§ Problem requirements
Set down, word for word, the line with "Given: Open the Panel Style dropdown" and the lines after it through the final line of the data below, without pictures.
□ □ □
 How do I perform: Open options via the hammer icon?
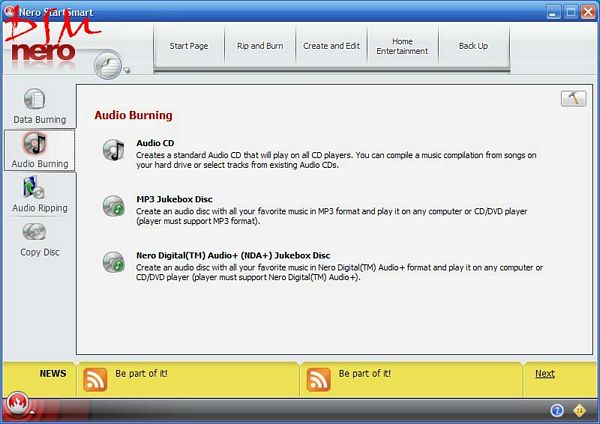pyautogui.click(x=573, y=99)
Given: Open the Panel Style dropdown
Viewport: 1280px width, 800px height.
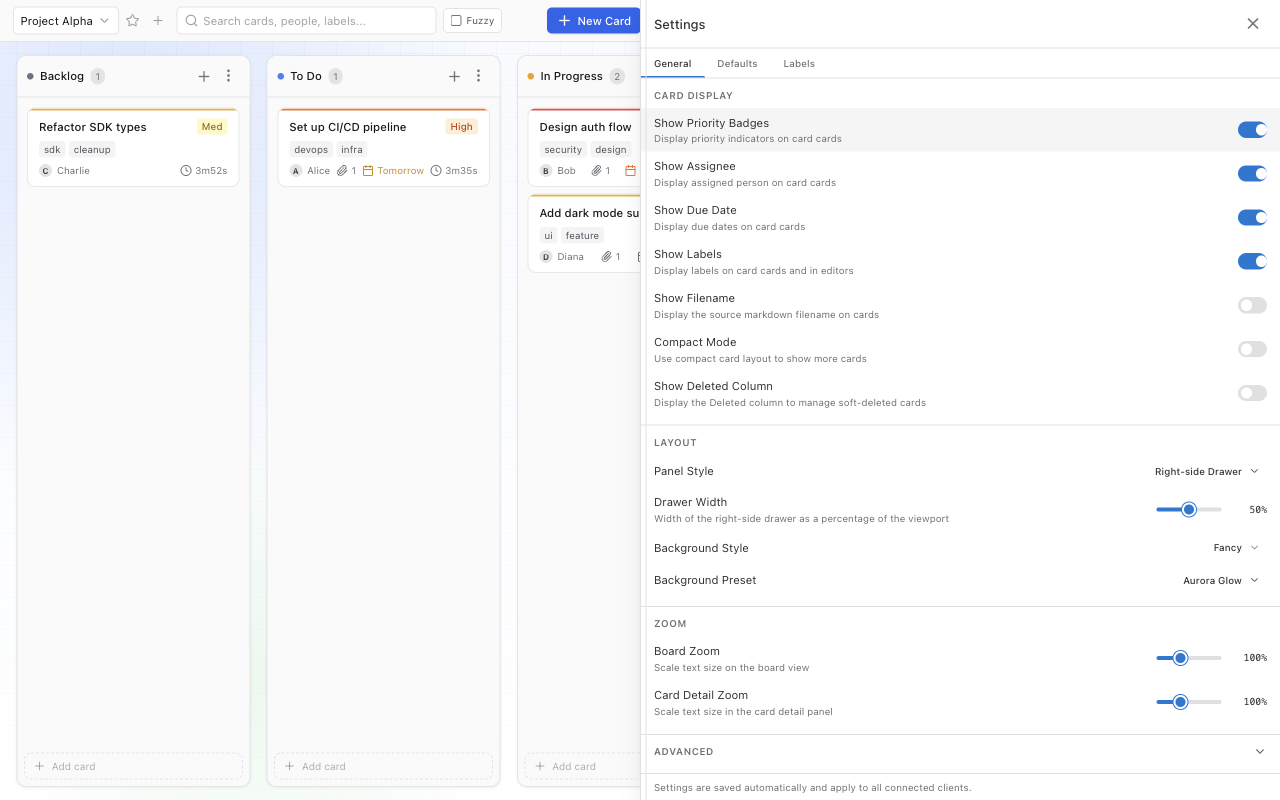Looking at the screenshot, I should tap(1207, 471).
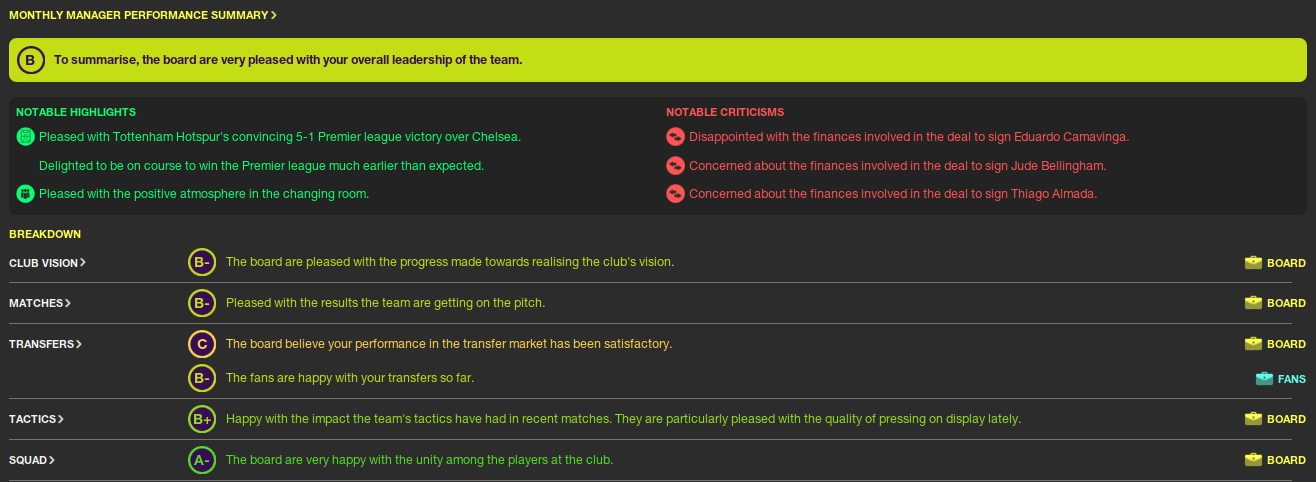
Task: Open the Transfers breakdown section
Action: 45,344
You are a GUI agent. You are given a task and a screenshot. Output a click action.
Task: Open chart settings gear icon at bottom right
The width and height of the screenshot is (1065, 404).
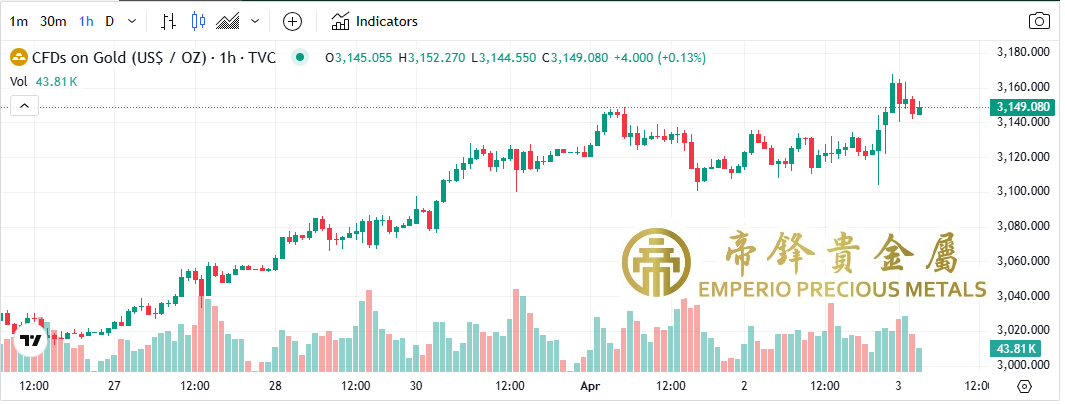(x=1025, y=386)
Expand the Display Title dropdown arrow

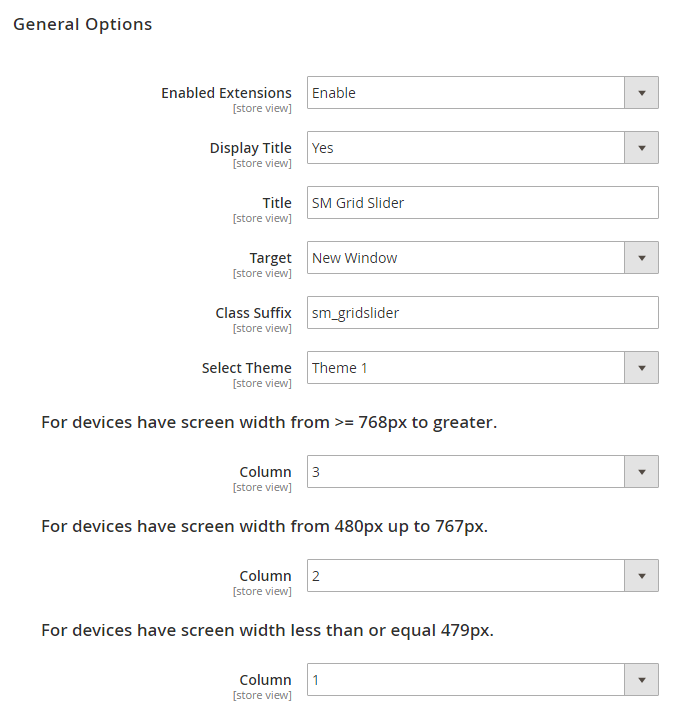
□ □ □
§ Solution to this problem
Given: Open the Panel Style dropdown
Viewport: 1280px width, 800px height.
Looking at the screenshot, I should tap(1207, 471).
Task: Open the Transfers breakdown section
Action: 45,344
You are a GUI agent. You are given a task and a screenshot. Output a click action.
Task: Open chart settings gear icon at bottom right
The width and height of the screenshot is (1065, 404).
(x=1025, y=386)
Expand the Display Title dropdown arrow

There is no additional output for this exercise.